Oscilloscope Fundamentals
Capturing Your Signal
What is an oscilloscope anyway?
An oscilloscope is a diagnostic instrument that plots the amplitude of an electrical signal as it changes over time. The picture below shows the block diagram of an oscilloscope.
Avoiding Pitfalls
- No Signal:
- Is the channel / device under test turned on?
- Is the waveform off the screen?
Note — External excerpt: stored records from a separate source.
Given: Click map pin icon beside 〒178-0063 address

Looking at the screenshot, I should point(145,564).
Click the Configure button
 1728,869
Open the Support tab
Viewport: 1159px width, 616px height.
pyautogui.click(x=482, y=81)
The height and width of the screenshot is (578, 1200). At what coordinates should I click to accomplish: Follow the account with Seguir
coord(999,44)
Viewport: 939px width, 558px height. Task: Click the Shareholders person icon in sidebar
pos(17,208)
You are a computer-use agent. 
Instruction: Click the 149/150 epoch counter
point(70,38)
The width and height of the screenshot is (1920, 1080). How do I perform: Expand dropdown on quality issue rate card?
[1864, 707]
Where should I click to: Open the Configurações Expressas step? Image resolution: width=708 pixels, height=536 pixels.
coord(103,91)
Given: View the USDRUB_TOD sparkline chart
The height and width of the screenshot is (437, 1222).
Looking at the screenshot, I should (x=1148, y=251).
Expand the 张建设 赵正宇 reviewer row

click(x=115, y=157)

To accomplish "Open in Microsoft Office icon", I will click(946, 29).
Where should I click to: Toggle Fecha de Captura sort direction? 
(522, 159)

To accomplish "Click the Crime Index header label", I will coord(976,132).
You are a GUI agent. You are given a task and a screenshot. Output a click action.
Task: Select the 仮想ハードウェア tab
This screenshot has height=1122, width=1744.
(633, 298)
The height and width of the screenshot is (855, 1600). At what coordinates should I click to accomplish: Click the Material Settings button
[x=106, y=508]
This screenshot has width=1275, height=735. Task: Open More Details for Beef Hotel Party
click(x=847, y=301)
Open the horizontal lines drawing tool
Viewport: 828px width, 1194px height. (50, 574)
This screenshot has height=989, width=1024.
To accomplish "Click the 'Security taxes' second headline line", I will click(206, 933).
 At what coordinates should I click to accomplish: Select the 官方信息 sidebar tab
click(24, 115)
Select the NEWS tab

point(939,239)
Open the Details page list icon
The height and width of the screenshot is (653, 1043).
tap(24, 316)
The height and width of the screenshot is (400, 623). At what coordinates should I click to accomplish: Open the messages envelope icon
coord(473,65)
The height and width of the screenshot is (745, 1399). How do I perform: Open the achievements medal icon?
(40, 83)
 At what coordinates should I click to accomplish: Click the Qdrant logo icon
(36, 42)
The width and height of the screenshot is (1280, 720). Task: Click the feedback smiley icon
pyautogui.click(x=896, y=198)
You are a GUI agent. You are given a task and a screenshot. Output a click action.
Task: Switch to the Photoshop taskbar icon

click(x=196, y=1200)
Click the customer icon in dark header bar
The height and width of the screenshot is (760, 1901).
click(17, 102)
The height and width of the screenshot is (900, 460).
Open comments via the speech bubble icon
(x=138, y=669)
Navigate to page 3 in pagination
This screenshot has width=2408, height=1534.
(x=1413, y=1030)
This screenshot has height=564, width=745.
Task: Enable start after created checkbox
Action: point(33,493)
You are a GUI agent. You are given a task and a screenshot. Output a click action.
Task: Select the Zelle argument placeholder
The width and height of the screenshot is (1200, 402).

Try the Autoset feature of adjusting the vertical position / scale.
- Is the instrument waiting for trigger? (Is it displaying “Ready”?) Verify trigger source; try adjusting the trigger level, forcing a trigger or switching to auto mode.
- Aliasing: If the frequency of the signal on the screen seems too low, or it is difficult to get a stable waveform on the screen, adjust horizontal scale to increase the sample rate.
- Unexpected measurement results: Verify that probe is compensated, verify measurement settings such as ref levels and gating, verify the probe attenuation.
- No stable signal: Verify trigger source, trigger level.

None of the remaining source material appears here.